Per l’industria, invece, sono i due film che hanno regalato ossigeno dopo anni difficilissimi, mettendo a tacere – almeno per un po’ – la dura voce delle piattaforme streaming, facendo ricordare al pubblico quanto sia importante uscire di casa, comprare un biglietto e lasciarsi trasportare dal grande schermo. Con due storie semplici, ma funzionali e perfettamente contemporanee: anche qui i protagonisti appartengono a generazioni diverse costrette a dialogare e a capirsi, anche qui i prodigi tecnici all’avanguardia hanno reso imprescindibile la riuscita del film (le telecamere IMAX sui caccia in Top Gun, gli effetti visivi in Avatar).
Due film che il pubblico ha amato più di ogni altro titolo dell’anno. Era questa l’occasione per risanare vecchie ferite e ritrovare un dialogo tra Academy e spettatori.

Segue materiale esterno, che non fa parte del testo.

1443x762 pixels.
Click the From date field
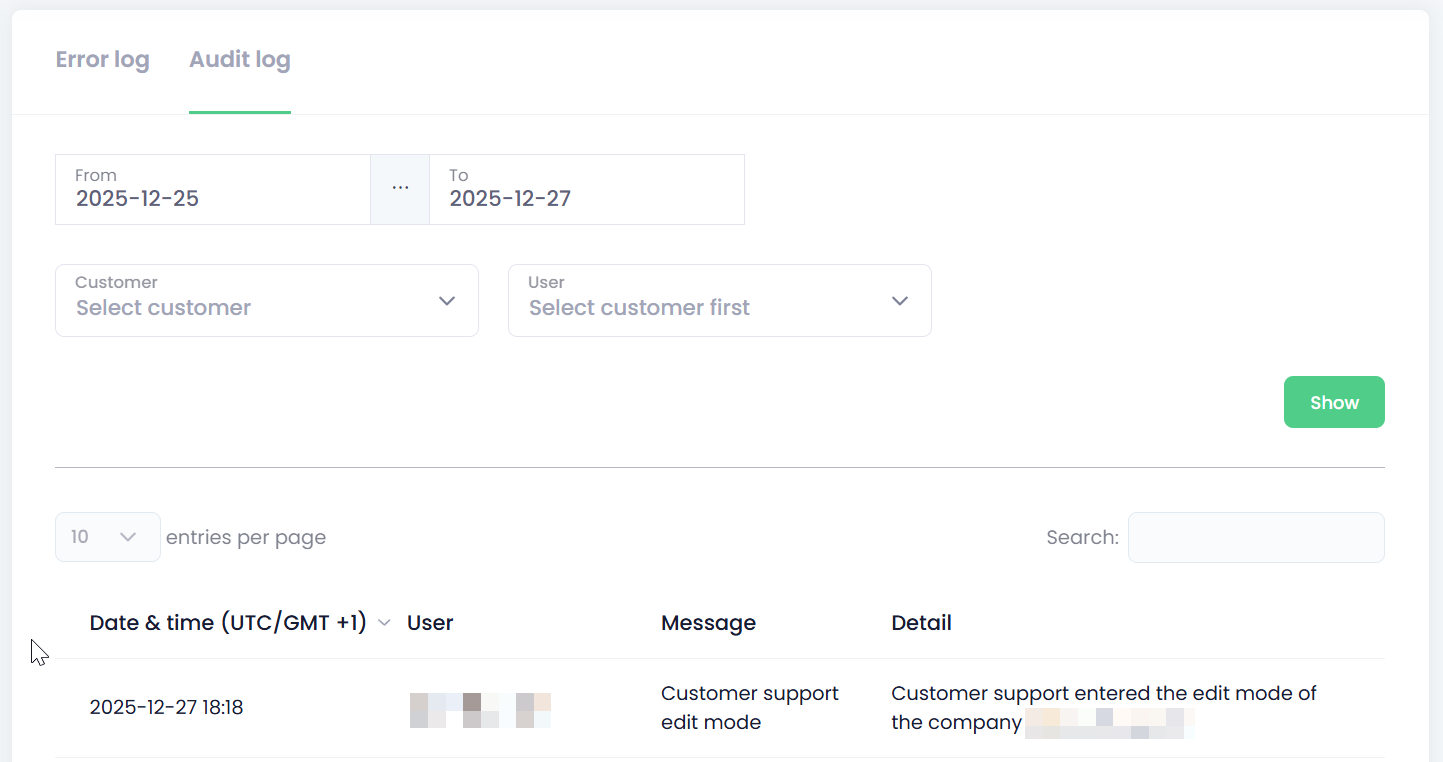pos(212,189)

Passi avanti e passi indietro
L’evoluzione dei premi Oscar segue un ritmo particolare, dove ogni passo avanti viene alternato a qualche passo indietro. Top Gun: Maverick e Avatar: La via dell’acqua sono film troppo freschi e proiettati nel futuro per essere apprezzati oggi. Perché manca la metafora forte, manca la sceneggiatura complessa e autoriale, perché la bellezza delle immagini sembra essere un difetto, non sembra bastare per creare un’opera completa (sì, proprio nell’arte che trova la forza nel grande schermo). Ed è così che i due film più importanti dell’anno, per varie ragioni (per come usano la tecnologia, per come hanno saputo catturare il pubblico, per come hanno dimostrato possa esistere un’alternativa allo streaming e ai blockbuster che per decenni hanno impigrito l’occhio dello spettatore, per il coraggio di essere stati realizzati), si dovranno probabilmente accontentare collettivamente di una manciata di Oscar.

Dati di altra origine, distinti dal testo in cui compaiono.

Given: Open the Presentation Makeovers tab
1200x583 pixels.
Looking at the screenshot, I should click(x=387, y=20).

Il vincitore assoluto, come avevamo detto, sembra essere Everything Everywhere All At Once, che sicuramente non ha ricevuto lo stesso successo di pubblico (nonostante abbia tutte le carte in regola per diventare un cult tra appassionati) e che si nasconde dietro l’aura di follia e imprevedibilità risultando molto più obsoleto di quanto voglia sembrare. Perché il film dei Daniels, senza nulla togliere alla bravura degli attori, alle idee al suo interno e a come riesca a parlare alle nuove generazioni, non sembra essere davvero diverso dai blockbuster che siamo abituati a vedere.

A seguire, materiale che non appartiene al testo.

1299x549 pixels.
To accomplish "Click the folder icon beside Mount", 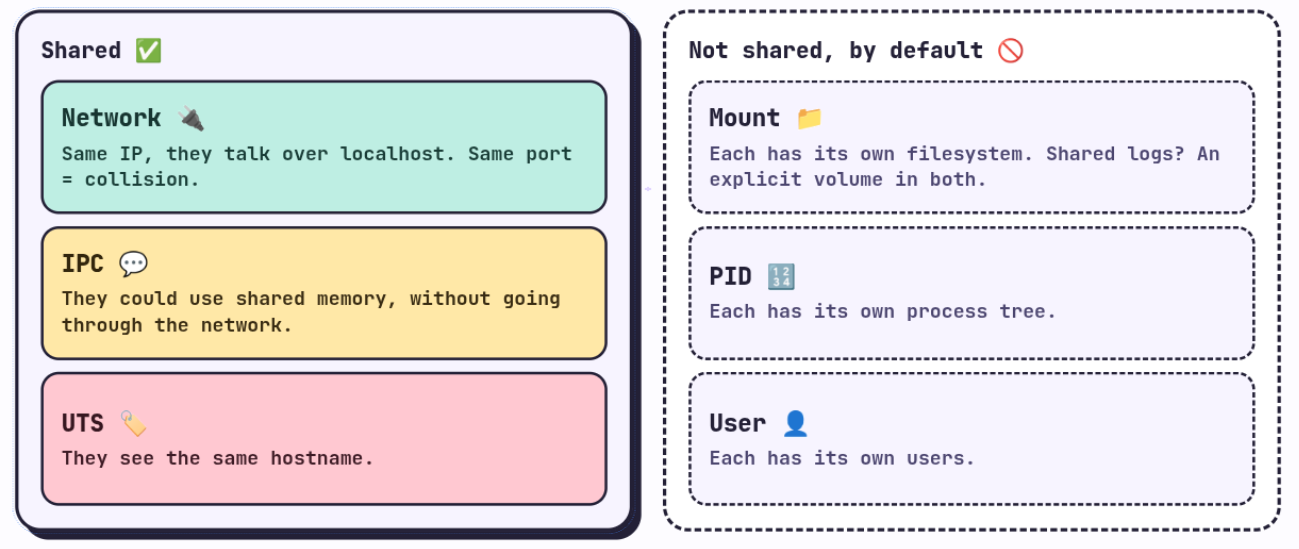I will coord(809,118).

Sembra più un tentativo a posteriori dell’Academy di parlare ai giovani, premiando un film che ha meno forza immaginifica rispetto al più standard dei blockbuster, ma anche più equilibrati. Certo, si tratta di un film a basso budget (non più di 25 milioni) che sembra molto ancorato alla contemporaneità, alternativo alle produzioni di serie A (per quanto sia davvero troppo simile), ma allora il vero atto di coraggio sarebbe finalmente dare il giusto riconoscimento al cinema mainstream puro. O a film come Black Panther e Spider-Man: No Way Home, che hanno saputo parlare con voce più forte alle nuove generazioni. Una voce imperfetta perché vergine, strozzata perché timida, ma pura.
Al contrario degli insegnamenti di John Ford alla fine di The Fabelmans, l’orizzonte degli Oscar sembra essere proprio a metà dello schermo.